Un moine bâtard et voleur, un singe forgeron, une retraitée. Voilà des personnages qu’on verrait mal coexister au sein d’un récit. C’est pourtant ce que nous propose Corinne Badoux, auteure romande, dans Gerbert d’Archambault bâtard, moine et voleur. Au XIIIe siècle, après maintes péripéties qui l’auront vu passer du statut de religieux aux origines secrètes à celui de voleur, Gerbert se retrouve malgré lui dans un village du nord de la France. Afin de retrouver une paix intérieure, le moine défroqué met ses nombreuses compétences au service des habitant·es de la bourgade et participe à l’édification de l’abbaye Saint-Colomban de Luxeuil, illustrant ainsi la manière dont le monde intérieur d’un individu peut influencer et marquer de son empreinte le «grand» monde.
Or dans ce même village, sept siècles plus tard, une médiéviste retraitée, secondée par un compagnon tailleur de pierre et un franc-maçon, découvre l’héritage du moine dans un coffret fabriqué par un forgeron ressemblant étonnamment à un singe.

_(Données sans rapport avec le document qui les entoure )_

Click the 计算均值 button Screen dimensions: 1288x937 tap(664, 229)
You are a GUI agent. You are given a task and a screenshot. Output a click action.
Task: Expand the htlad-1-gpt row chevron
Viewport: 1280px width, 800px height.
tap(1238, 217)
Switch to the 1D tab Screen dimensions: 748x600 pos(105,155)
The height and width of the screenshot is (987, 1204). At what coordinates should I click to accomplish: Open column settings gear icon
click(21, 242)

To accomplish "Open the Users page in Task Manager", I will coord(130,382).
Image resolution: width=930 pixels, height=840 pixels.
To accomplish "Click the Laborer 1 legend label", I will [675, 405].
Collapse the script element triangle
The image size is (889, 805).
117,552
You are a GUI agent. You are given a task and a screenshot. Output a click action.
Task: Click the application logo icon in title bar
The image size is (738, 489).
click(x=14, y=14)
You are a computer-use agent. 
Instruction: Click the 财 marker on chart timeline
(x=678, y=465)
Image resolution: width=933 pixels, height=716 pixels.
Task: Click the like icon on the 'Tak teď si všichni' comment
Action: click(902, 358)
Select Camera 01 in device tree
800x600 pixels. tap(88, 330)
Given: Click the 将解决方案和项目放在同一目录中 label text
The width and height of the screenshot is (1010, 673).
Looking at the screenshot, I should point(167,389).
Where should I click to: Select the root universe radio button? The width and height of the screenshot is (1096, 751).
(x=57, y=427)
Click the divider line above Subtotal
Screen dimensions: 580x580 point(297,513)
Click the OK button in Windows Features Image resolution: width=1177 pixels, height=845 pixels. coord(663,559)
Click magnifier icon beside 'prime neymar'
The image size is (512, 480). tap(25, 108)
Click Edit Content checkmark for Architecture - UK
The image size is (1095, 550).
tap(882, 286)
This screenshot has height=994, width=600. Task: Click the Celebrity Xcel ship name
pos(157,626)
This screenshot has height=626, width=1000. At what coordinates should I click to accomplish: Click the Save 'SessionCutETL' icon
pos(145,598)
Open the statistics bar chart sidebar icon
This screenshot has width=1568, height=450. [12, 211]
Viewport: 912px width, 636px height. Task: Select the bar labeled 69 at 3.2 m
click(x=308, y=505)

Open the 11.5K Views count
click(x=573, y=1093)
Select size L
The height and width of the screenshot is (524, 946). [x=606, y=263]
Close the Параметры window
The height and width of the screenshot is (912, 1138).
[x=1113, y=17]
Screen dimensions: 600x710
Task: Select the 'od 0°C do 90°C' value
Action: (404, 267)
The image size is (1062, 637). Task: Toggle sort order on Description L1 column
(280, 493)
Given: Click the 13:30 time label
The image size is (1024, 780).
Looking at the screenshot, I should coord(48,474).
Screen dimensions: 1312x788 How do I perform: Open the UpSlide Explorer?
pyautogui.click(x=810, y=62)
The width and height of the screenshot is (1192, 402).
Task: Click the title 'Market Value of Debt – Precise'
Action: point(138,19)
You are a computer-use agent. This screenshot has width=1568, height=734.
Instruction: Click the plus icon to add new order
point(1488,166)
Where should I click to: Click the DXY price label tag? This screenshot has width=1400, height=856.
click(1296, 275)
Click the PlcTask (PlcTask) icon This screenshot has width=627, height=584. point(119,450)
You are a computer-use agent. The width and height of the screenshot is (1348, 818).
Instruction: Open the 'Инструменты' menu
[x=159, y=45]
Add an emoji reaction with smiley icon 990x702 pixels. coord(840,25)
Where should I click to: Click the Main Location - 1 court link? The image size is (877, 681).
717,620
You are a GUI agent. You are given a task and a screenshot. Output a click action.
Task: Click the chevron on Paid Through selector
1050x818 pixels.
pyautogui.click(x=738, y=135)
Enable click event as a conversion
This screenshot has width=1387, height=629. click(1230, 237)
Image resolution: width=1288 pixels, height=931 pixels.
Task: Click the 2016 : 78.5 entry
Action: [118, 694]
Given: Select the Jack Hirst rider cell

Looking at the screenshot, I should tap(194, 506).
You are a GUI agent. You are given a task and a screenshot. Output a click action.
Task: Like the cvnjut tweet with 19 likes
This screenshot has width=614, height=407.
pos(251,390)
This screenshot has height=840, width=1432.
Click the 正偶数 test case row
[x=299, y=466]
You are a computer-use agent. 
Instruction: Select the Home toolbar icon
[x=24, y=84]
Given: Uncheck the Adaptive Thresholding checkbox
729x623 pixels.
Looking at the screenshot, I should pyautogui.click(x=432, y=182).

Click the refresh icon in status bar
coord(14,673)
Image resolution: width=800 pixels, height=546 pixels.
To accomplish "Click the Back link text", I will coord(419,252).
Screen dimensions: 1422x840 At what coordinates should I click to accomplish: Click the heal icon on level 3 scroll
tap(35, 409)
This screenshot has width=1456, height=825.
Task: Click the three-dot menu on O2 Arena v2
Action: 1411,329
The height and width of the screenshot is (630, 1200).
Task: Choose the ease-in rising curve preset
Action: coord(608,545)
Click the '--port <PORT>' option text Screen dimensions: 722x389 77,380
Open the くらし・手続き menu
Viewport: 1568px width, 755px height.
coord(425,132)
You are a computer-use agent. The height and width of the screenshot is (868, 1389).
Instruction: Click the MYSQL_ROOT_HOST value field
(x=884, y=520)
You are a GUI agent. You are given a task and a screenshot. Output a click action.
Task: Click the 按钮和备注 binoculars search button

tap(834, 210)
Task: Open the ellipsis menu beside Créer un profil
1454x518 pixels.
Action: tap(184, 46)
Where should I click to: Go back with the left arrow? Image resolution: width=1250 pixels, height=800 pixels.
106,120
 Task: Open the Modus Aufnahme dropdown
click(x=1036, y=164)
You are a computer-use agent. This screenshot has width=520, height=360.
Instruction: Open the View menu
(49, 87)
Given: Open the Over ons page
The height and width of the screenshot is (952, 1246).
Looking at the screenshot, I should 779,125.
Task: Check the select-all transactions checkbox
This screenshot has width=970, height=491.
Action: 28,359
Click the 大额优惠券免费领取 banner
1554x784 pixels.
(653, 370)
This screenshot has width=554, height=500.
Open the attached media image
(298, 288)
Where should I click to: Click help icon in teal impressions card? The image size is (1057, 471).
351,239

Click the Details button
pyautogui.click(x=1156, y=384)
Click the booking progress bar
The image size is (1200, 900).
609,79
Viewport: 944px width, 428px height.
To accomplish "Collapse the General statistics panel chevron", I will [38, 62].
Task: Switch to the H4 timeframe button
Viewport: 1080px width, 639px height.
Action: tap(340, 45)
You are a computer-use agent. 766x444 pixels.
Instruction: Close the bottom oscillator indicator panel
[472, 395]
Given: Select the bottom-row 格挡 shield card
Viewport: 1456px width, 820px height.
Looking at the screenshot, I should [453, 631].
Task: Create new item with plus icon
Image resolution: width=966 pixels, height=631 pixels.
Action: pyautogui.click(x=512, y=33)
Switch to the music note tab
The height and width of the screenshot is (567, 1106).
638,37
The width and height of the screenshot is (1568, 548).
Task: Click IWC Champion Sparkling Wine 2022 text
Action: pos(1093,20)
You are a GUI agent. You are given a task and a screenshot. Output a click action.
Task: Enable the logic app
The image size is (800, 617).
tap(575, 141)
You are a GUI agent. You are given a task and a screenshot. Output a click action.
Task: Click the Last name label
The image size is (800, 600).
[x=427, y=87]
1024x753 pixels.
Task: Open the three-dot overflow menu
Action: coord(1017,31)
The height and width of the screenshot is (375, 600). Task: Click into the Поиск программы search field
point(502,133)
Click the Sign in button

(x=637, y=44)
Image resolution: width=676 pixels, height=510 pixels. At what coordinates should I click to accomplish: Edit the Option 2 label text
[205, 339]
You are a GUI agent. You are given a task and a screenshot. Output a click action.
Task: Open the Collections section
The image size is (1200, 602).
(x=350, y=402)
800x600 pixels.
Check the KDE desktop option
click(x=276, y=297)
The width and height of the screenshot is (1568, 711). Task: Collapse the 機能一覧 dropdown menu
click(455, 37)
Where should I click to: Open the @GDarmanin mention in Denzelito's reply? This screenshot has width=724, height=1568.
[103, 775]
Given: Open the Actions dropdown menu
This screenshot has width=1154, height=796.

Elle tente alors de remonter la piste laissée par Gerbert.
Corinne Badoux fait le choix audacieux de mener son récit sur deux temporalités distinctes – l’une contemporaine et l’autre au XIIIe siècle – qui s’entremêlent pour tisser les fils d’une intrigante enquête archéologique entre le nord de la France et Lausanne. Le style sobre au vocabulaire sérieux entrecoupé de moments plus légers nous permet de profiter d’un récit rythmé et entraînant. Cette fiction restitue ainsi avec brio la réalité d’une enquête historique et ses difficultés sans que cela se fasse au détriment de l’histoire de Gerbert et de sa quête de rédemption.